# THE TASK
Using the listing below, please print exactly the lines from the one with "You are a computer-use" through the one with "Viewport: 1146px width, 712px". Leave out every picture.

# DATA TO USE
##########

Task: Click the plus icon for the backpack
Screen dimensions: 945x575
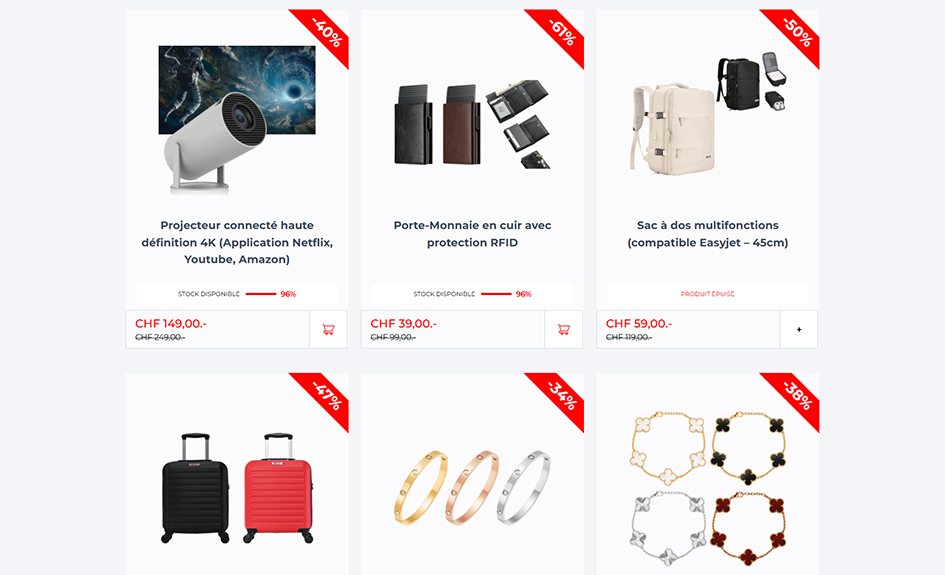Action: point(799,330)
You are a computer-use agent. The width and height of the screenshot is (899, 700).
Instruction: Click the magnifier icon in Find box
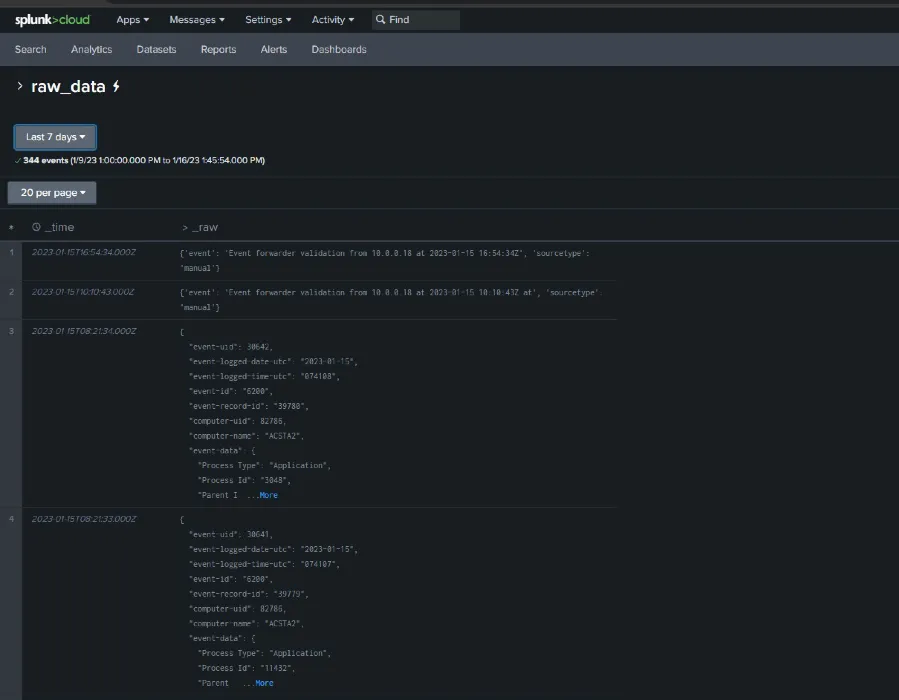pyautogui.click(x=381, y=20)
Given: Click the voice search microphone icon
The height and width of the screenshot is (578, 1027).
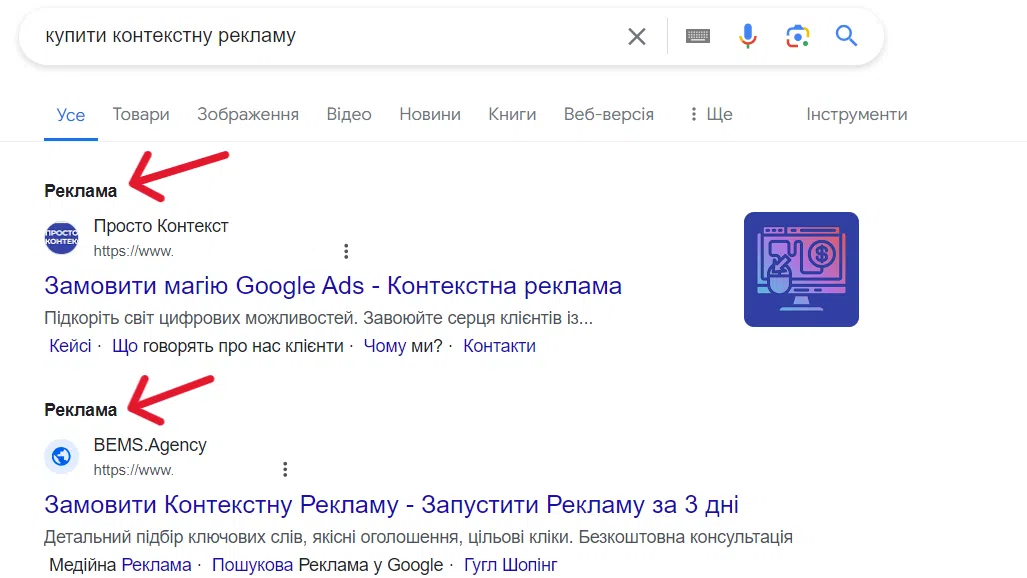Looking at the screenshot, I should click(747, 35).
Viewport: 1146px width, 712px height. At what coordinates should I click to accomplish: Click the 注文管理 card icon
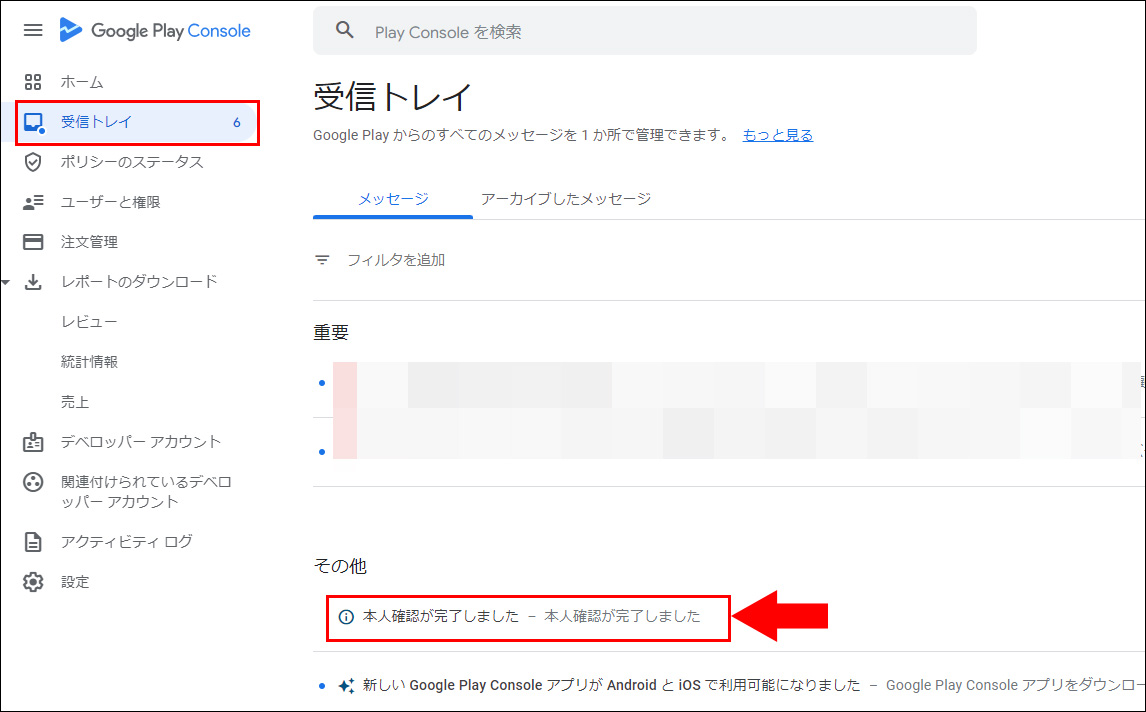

##########

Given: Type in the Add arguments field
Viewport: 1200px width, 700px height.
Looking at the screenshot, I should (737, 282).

##########

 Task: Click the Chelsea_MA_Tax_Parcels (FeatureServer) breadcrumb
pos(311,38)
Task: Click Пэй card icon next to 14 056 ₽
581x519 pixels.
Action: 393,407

##########

# SOLVED EXERCISE
You are a computer-use agent. The width and height of the screenshot is (899, 700).
Instruction: Click the magnifier icon in Find box
pyautogui.click(x=381, y=20)
Given: Click the voice search microphone icon
The height and width of the screenshot is (578, 1027).
Looking at the screenshot, I should click(747, 35).
Viewport: 1146px width, 712px height. At what coordinates should I click to accomplish: Click the 注文管理 card icon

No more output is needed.